W Sejmie pojawi się wniosek o reasumpcję głosowania dotyczącego odroczenia obrad Sejmu - dowiedział się nieoficjalnie portal Niezalezna.pl. Posłowie Kukiz'15 przyznają, że pomylili się, głosując za odroczeniem obrad do września. Te 4 głosy mogą zdecydować o zmianie wyniku głosowania.
Lider PSL Władysław Kosiniak-Kamysz zgłosił podczas obrad Sejmu wniosek o odroczenie obrad do 2 września do godz. 10.00. Marszałek Elżbieta Witek poddała ten wniosek pod głosowanie. Wyniki były zaskakujące. Za odroczeniem obrad głosowało 229 posłów, m.in. pięcioro posłów Porozumienia, w tym lider partii Jarosław Gowin, przeciw - 227.
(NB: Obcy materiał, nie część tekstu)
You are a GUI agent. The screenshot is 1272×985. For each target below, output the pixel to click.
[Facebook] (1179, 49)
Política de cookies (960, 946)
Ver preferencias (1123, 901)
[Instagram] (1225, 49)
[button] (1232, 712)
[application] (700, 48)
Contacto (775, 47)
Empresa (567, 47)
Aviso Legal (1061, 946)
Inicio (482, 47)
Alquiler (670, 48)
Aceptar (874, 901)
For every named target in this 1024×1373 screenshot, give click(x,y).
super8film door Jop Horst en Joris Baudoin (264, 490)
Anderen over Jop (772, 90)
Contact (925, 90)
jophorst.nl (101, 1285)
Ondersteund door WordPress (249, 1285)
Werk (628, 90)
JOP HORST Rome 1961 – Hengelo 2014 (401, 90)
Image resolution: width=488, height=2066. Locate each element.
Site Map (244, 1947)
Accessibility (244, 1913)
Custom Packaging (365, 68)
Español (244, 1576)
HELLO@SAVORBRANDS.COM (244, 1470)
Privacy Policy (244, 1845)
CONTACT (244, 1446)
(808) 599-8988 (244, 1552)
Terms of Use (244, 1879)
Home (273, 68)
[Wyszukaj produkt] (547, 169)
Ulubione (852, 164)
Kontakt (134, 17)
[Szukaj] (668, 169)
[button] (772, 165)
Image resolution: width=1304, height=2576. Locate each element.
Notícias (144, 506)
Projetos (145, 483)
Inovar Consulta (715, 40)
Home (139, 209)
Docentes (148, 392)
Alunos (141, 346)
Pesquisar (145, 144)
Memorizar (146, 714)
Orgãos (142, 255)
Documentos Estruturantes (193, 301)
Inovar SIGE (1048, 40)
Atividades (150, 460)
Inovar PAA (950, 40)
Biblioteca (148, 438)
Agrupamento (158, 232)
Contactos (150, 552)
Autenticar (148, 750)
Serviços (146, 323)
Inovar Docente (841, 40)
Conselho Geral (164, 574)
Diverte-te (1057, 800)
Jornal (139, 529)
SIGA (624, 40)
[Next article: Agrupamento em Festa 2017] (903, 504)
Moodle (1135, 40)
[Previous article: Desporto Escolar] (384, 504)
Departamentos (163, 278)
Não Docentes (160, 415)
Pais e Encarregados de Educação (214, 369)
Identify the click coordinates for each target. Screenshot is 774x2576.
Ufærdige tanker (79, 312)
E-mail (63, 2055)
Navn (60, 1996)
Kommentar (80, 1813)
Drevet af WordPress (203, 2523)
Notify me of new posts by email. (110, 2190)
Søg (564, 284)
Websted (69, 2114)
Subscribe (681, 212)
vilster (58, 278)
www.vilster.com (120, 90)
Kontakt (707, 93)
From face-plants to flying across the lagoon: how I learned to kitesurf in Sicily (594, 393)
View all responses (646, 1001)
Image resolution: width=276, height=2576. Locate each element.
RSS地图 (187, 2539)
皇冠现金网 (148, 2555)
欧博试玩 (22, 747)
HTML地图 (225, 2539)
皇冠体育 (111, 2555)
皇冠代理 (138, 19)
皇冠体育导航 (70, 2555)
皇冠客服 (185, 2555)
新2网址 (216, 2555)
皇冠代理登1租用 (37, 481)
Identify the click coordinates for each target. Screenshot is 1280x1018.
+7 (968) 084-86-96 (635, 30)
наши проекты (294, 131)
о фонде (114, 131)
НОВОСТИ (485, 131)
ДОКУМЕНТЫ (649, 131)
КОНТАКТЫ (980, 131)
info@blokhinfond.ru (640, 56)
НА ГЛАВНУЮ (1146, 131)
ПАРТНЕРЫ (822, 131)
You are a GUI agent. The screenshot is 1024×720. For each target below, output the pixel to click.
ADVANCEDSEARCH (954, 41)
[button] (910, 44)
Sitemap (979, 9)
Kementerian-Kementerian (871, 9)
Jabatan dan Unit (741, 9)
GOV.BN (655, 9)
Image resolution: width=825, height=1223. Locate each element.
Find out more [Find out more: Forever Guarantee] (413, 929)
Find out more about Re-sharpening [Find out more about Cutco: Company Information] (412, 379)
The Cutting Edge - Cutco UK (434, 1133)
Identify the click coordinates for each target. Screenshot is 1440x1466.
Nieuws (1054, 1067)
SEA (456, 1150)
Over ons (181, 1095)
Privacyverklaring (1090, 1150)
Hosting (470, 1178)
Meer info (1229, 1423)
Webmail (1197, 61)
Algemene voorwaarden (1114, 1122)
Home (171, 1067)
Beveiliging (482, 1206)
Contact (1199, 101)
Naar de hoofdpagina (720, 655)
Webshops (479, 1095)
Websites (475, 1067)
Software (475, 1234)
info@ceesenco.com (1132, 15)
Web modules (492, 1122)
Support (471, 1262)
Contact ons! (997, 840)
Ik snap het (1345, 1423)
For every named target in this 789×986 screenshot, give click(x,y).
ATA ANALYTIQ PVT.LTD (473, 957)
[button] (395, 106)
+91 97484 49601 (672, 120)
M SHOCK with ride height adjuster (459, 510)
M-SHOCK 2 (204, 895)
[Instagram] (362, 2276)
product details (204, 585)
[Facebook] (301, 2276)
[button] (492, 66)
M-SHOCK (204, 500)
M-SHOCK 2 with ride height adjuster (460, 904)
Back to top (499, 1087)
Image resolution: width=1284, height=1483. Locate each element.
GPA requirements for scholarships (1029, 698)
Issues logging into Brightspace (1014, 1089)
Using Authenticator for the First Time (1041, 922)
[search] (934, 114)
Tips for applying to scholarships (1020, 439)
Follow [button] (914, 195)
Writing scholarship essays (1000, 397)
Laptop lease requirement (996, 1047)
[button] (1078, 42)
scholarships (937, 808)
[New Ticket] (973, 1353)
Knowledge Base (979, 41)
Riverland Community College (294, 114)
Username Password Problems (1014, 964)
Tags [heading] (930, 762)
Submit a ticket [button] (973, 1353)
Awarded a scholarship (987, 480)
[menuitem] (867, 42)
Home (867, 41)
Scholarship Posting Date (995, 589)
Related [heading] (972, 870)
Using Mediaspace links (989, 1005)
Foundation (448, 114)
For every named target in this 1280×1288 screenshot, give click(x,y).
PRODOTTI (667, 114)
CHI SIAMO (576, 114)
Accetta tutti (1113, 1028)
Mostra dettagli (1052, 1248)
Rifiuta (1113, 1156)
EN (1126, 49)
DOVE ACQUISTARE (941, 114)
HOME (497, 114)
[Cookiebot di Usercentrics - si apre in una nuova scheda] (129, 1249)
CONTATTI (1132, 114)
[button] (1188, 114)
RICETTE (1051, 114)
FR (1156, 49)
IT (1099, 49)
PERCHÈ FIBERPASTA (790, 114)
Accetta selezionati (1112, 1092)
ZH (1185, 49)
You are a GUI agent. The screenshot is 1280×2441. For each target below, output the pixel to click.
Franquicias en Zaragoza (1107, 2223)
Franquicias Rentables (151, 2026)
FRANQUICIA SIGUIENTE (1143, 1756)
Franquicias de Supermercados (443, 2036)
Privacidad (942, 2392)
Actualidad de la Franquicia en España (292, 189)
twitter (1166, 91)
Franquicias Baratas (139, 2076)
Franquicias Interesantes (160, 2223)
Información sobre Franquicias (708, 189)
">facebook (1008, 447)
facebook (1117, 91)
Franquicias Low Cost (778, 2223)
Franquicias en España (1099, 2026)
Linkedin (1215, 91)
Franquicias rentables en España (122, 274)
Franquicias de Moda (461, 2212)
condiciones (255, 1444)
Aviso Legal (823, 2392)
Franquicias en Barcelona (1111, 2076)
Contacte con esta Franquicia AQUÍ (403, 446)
Posłowie Kukiz'15 zagłosowali za odroczeniem obrad Sejmu na wrzesień. - To pomyłka - powiedział poseł Jarosław Sachajko, pytany o to, dlaczego tak głosował. Dodał, że tak samo należy rozumieć głosowanie innych członków Kukiz'15 "Niestety, siedzimy rozproszeni - ja zrobiłem pomyłkę, i pozostali też" - zaznaczył.
Jak dowiedział się portal Niezalezna.pl, po przerwie pojawi się wniosek o reasumpcję głosowania. Posłowie Kukiz'15 zapowiadają, że jeżeli dojdzie do ponownego głosowania, nie poprą odroczenia obrad do września.